• **Requirement**
Copy the data below line for line, without changing anything.

• **Extracted data**
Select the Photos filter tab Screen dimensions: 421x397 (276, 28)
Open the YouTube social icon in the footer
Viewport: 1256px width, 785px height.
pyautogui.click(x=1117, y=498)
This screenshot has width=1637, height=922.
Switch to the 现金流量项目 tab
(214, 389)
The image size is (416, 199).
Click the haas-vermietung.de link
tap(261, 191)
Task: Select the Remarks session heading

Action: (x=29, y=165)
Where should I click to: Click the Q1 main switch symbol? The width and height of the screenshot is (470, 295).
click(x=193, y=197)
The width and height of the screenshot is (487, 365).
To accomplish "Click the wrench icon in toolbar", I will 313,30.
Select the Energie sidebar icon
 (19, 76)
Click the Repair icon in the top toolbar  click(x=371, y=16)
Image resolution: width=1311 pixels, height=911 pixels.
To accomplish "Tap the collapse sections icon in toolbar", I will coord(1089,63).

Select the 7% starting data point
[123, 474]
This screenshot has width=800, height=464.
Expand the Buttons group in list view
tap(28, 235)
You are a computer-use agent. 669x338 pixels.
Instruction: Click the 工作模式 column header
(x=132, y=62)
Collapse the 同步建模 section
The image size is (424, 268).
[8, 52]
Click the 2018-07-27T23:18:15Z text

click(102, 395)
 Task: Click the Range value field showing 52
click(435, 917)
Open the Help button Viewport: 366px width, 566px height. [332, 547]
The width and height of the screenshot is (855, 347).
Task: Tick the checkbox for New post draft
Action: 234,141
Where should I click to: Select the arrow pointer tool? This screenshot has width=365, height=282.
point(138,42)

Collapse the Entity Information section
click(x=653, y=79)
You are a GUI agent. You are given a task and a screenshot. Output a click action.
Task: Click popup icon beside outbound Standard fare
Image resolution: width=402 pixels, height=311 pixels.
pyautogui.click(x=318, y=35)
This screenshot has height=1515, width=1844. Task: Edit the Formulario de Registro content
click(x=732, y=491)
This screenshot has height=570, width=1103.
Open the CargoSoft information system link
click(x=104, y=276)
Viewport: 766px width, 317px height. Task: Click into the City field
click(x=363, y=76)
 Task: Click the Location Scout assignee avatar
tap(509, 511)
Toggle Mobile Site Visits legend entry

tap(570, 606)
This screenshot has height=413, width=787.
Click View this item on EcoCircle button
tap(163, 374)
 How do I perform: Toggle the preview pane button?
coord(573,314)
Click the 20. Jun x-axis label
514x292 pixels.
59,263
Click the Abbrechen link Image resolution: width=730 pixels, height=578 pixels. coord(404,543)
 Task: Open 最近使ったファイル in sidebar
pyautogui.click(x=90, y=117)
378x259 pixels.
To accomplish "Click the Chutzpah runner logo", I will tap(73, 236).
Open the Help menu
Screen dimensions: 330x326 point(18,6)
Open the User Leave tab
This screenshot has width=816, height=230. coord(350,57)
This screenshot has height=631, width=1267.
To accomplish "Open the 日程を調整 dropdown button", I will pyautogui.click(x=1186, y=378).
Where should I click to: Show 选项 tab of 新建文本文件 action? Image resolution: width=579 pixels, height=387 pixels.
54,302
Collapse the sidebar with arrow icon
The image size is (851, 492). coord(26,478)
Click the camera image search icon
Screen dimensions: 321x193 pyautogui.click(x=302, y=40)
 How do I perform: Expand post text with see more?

• **Worked answer**
Select the Photos filter tab Screen dimensions: 421x397 (276, 28)
Open the YouTube social icon in the footer
Viewport: 1256px width, 785px height.
pyautogui.click(x=1117, y=498)
This screenshot has width=1637, height=922.
Switch to the 现金流量项目 tab
(214, 389)
The image size is (416, 199).
Click the haas-vermietung.de link
tap(261, 191)
Task: Select the Remarks session heading

Action: (x=29, y=165)
Where should I click to: Click the Q1 main switch symbol? The width and height of the screenshot is (470, 295).
click(x=193, y=197)
The width and height of the screenshot is (487, 365).
To accomplish "Click the wrench icon in toolbar", I will 313,30.
Select the Energie sidebar icon
 (19, 76)
Click the Repair icon in the top toolbar  click(x=371, y=16)
Image resolution: width=1311 pixels, height=911 pixels.
To accomplish "Tap the collapse sections icon in toolbar", I will coord(1089,63).

Select the 7% starting data point
[123, 474]
This screenshot has width=800, height=464.
Expand the Buttons group in list view
tap(28, 235)
You are a computer-use agent. 669x338 pixels.
Instruction: Click the 工作模式 column header
(x=132, y=62)
Collapse the 同步建模 section
The image size is (424, 268).
[8, 52]
Click the 2018-07-27T23:18:15Z text

click(102, 395)
 Task: Click the Range value field showing 52
click(435, 917)
Open the Help button Viewport: 366px width, 566px height. [332, 547]
The width and height of the screenshot is (855, 347).
Task: Tick the checkbox for New post draft
Action: 234,141
Where should I click to: Select the arrow pointer tool? This screenshot has width=365, height=282.
point(138,42)

Collapse the Entity Information section
click(x=653, y=79)
You are a GUI agent. You are given a task and a screenshot. Output a click action.
Task: Click popup icon beside outbound Standard fare
Image resolution: width=402 pixels, height=311 pixels.
pyautogui.click(x=318, y=35)
This screenshot has height=1515, width=1844. Task: Edit the Formulario de Registro content
click(x=732, y=491)
This screenshot has height=570, width=1103.
Open the CargoSoft information system link
click(x=104, y=276)
Viewport: 766px width, 317px height. Task: Click into the City field
click(x=363, y=76)
 Task: Click the Location Scout assignee avatar
tap(509, 511)
Toggle Mobile Site Visits legend entry

tap(570, 606)
This screenshot has height=413, width=787.
Click View this item on EcoCircle button
tap(163, 374)
 How do I perform: Toggle the preview pane button?
coord(573,314)
Click the 20. Jun x-axis label
514x292 pixels.
59,263
Click the Abbrechen link Image resolution: width=730 pixels, height=578 pixels. coord(404,543)
 Task: Open 最近使ったファイル in sidebar
pyautogui.click(x=90, y=117)
378x259 pixels.
To accomplish "Click the Chutzpah runner logo", I will tap(73, 236).
Open the Help menu
Screen dimensions: 330x326 point(18,6)
Open the User Leave tab
This screenshot has width=816, height=230. coord(350,57)
This screenshot has height=631, width=1267.
To accomplish "Open the 日程を調整 dropdown button", I will pyautogui.click(x=1186, y=378).
Where should I click to: Show 选项 tab of 新建文本文件 action? Image resolution: width=579 pixels, height=387 pixels.
54,302
Collapse the sidebar with arrow icon
The image size is (851, 492). coord(26,478)
Click the camera image search icon
Screen dimensions: 321x193 pyautogui.click(x=302, y=40)
 How do I perform: Expand post text with see more?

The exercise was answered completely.